Problem description — From the listing below, extract the lines beginning with the one containing "The image size is (1512, 787)." and continuing through the one containing "(x=312, y=324)", both included. Reproduce them verbatim.

Working data —
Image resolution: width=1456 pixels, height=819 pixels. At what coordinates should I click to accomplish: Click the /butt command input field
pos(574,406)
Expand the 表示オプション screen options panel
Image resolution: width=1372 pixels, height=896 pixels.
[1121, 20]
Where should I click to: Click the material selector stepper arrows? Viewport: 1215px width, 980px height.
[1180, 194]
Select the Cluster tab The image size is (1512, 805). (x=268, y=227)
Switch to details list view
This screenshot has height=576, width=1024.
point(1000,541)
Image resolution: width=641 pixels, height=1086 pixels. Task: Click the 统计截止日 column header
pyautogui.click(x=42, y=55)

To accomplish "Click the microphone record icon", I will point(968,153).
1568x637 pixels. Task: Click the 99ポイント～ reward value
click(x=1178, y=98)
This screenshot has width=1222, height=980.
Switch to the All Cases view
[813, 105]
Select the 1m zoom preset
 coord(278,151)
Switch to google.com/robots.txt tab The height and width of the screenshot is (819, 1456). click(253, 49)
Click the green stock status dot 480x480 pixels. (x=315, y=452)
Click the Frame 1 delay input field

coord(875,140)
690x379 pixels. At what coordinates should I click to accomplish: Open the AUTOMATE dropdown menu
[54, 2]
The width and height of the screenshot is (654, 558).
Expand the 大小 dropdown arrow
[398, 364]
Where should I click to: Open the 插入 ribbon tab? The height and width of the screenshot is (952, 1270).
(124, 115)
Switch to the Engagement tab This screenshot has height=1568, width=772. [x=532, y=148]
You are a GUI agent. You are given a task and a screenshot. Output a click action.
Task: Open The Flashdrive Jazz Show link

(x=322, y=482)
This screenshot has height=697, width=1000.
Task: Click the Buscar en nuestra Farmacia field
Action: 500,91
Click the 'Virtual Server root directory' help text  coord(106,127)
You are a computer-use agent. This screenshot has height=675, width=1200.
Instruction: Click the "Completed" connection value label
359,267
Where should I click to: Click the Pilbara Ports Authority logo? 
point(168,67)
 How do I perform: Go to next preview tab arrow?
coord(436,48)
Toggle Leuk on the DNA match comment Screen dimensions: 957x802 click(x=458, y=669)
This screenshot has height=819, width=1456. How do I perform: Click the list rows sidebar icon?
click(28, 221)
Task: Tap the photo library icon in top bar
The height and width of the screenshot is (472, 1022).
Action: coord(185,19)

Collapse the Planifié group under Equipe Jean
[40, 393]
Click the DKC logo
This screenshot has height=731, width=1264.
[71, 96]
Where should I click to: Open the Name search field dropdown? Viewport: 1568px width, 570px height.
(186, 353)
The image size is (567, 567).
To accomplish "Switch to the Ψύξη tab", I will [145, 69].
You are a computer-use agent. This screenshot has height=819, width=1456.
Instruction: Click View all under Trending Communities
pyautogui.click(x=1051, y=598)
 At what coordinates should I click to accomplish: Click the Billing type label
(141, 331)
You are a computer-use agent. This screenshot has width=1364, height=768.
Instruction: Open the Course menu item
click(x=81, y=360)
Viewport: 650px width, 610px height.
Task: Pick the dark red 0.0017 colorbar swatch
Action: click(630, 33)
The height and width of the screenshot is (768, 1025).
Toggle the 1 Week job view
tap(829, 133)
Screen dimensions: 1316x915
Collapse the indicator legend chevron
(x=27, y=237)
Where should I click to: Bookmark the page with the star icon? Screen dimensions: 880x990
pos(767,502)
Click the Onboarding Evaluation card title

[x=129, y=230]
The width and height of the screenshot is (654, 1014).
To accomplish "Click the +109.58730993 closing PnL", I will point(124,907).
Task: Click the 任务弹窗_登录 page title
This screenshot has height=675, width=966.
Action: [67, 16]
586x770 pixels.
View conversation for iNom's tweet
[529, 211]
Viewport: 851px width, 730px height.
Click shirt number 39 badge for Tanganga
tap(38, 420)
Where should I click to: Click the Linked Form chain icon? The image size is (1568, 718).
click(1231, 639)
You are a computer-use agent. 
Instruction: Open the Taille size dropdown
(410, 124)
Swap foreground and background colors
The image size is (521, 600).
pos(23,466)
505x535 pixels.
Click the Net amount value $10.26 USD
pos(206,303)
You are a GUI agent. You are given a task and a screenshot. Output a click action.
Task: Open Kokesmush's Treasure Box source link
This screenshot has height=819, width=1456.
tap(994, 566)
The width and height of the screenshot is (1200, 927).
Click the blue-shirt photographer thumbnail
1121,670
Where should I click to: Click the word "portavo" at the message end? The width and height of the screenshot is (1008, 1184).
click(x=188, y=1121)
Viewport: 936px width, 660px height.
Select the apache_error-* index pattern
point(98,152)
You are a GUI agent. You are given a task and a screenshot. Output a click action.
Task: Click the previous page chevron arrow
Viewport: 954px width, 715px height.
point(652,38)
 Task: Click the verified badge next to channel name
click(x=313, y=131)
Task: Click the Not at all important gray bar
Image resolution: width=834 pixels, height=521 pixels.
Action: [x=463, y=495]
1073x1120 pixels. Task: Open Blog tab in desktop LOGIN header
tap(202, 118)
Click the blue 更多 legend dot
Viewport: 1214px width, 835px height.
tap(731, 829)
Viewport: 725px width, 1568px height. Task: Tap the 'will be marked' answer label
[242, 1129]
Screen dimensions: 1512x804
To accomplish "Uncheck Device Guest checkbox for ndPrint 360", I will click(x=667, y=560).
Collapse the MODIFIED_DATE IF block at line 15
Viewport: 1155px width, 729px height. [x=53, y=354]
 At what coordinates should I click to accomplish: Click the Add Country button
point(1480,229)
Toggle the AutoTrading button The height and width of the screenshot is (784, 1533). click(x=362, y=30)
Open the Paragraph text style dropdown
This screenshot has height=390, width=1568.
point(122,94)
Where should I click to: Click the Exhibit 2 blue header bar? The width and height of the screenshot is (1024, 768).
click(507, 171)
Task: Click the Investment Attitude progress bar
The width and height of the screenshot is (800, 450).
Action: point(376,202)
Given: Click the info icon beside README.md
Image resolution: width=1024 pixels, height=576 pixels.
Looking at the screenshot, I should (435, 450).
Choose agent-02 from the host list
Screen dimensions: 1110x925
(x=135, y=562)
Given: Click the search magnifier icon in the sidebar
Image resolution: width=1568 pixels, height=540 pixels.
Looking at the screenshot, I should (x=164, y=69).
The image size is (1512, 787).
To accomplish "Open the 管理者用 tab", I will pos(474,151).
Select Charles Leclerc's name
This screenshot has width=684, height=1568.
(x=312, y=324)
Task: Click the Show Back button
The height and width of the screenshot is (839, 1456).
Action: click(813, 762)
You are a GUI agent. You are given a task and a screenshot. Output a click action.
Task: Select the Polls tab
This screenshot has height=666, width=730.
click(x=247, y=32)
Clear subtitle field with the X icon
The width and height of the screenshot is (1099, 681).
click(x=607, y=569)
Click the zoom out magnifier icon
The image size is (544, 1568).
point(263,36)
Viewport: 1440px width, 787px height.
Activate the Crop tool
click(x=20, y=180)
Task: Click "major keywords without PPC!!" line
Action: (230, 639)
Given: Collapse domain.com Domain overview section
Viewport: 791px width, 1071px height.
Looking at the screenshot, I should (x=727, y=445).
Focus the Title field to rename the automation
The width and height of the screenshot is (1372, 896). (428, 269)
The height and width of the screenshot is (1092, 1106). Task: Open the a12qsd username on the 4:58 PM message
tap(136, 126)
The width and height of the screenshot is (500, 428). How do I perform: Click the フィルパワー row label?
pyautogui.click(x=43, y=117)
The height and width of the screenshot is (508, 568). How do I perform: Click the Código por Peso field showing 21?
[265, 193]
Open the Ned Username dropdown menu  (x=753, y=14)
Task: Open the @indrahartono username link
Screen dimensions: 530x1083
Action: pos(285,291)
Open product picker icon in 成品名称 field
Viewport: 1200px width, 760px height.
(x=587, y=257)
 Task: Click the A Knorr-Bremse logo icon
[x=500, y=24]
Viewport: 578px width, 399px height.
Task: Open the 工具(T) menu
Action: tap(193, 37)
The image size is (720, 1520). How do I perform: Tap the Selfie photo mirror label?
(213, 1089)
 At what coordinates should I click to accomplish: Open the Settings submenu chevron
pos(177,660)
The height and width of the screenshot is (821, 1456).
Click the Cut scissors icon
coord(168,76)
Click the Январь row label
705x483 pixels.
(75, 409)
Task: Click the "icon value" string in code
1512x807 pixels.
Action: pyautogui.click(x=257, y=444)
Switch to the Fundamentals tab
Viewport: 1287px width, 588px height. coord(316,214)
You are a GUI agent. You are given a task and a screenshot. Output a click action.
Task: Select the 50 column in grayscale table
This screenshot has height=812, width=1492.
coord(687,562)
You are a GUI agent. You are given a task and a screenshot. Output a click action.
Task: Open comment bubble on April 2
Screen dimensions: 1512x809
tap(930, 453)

Correct answer —
The image size is (1512, 787).
To accomplish "Open the 管理者用 tab", I will pos(474,151).
Select Charles Leclerc's name
This screenshot has width=684, height=1568.
(x=312, y=324)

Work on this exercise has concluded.